Queensland attorney-general Jarryd Bleijie opposed the bill, saying he believes in 'a free and democratic society'. Photograph: John D Mchugh/AFP/Getty Images
The Queensland government has rejected a push by independents and minor parties to force Muslim women to remove their burqas or veils to prove their identity.
The bill, introduced by the independent MP for Nicklin, Peter Wellington, would have allowed lawyers, police, prison officers, justices of the peace and other “persons of responsibility” to require a person to remove any face covering to establish their identity.
Wellington said the measure was especially necessary in light of the upcoming G20 meeting in Brisbane. “It is not about religion; it is about doing the right thing, about making sure there is security in Queensland,” he said.

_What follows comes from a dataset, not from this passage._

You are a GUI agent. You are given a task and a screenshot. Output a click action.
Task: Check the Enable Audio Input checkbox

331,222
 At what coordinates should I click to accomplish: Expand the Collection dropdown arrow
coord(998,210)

He said the bill has “nothing to do with Islam” and cited a 2011 statementfrom the Australian National Imams’ council permitting Muslim women to prove their identity by removing their veils if ordered to do so by authorities.

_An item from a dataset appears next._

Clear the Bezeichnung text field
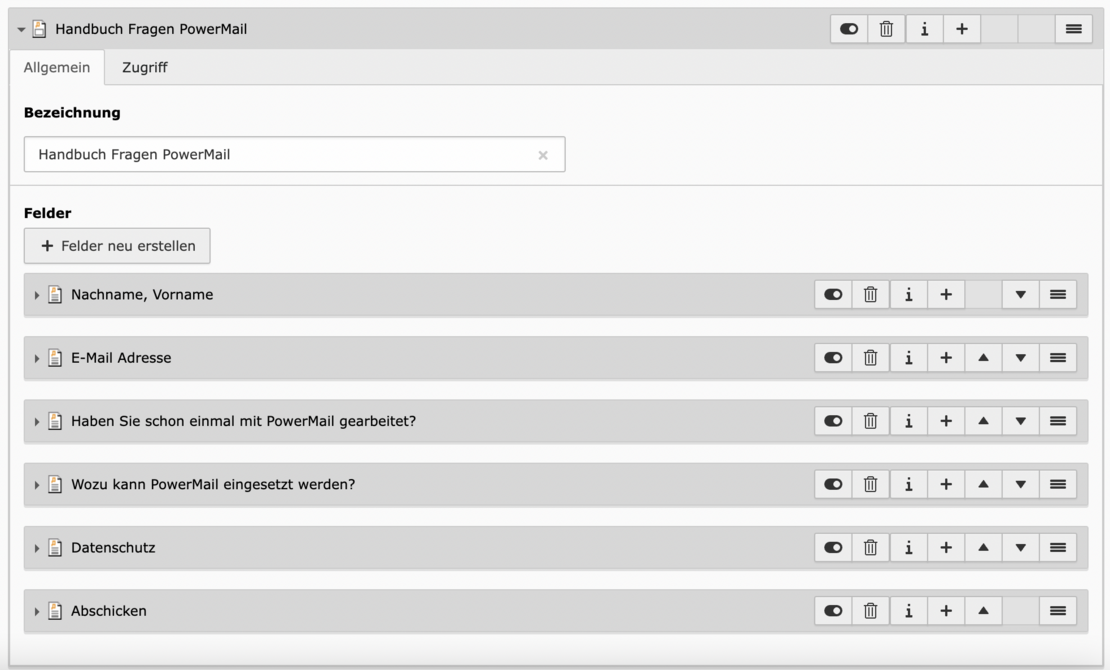This screenshot has width=1110, height=670. [x=543, y=155]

The private member’s bill was supported by the independent Gladstone MP, Liz Cunningham, as well as members of the Palmer United party and Katter’s Australia party.
“This bill is about security in Queensland,” KAP’s leader in Queensland, Ray Hopper, said. “When your face is covered up and you have a big overhanging coat or dress on, you do not know whether you are male or female. All you can see are the eyes of someone, and that is a very dangerous situation that the people of Queensland may be facing.”
The state attorney-general, Jarryd Bleijie, declined to support the bill, saying he believed in “a free and democratic society”.
“This government believes in a multicultural Queensland. This government respects the rights of its citizens and individuals to practise the religion that they so choose,” he said.
Labor also voted against the bill.
Similar legislation was passed in New South Wales in 2011 after a Sydney woman, Carnita Matthews, used the fact that her identity was obscured by the religious garment to dodge a six-month jail sentence for deliberately making a false statement.
Matthews told police that an officer tried to tear off her burqa when she was pulled over in traffic, a claim that patrol car footage proved was untrue. She successfully argued that because her face was completely covered when she made the false statement there was no way to prove it was her.
Wellington took to Facebook on Thursday to voice his displeasure, saying it “beggars belief” that Bleijie labelled the law as racist, as he was the “architect of VLAD [Queensland’s anti-bikie legislation], the most racist laws ever adopted in this state”.